The Anabolic Window Myth
For years, gym culture insisted you had 30 minutes post-workout to consume protein or you'd lose your gains. The research is more nuanced: if you've eaten protein 2–3 hours before training, the window extends to 3–4 hours post-workout. What matters more than timing is total daily protein intake.
What the Research Actually Says
For muscle protein synthesis, you need roughly 0.7–1g of protein per pound of bodyweight per day, spread across 3–5 meals. Each meal should contain at least 20–40g of quality protein to maximally stimulate MPS. Getting this consistently matters far more than obsessing over the post-workout shake.

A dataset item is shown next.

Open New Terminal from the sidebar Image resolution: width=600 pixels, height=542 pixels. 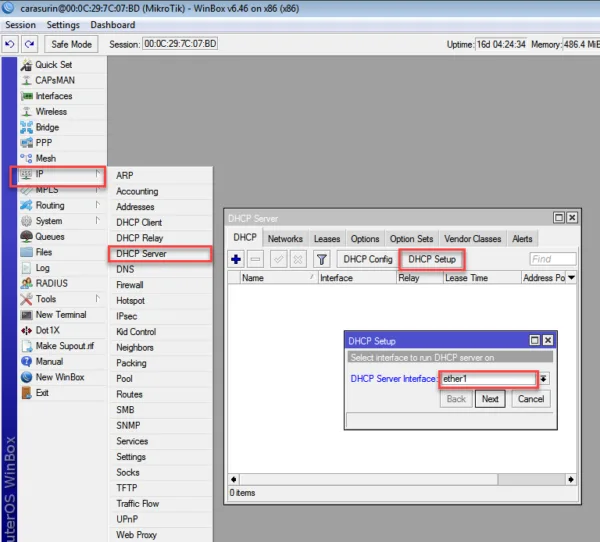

Practical Timing for Riders
That said — if you're training fasted or your last meal was 4+ hours ago, get 30–40g of protein within 60 minutes post-session. A protein shake, Greek yogurt, cottage cheese, or chicken breast all work. Add fast carbs if you're racing or training again within 8 hours.
Pre-Training Protein
A protein-containing meal 1.5–2 hours before training reduces muscle breakdown during the session and extends your recovery window. Two eggs and oatmeal, or Greek yogurt and fruit, work well. Don't train on empty and wonder why you feel flat.
Before Bed
Casein protein before sleep (cottage cheese, casein shake) provides a slow-release amino acid pool during overnight recovery. Especially useful during high-volume training blocks when you're taking significant muscle damage daily.
Summary
Hit your daily protein target, eat protein around your sessions, and stop overthinking the 30-minute window. Consistency beats optimization every time.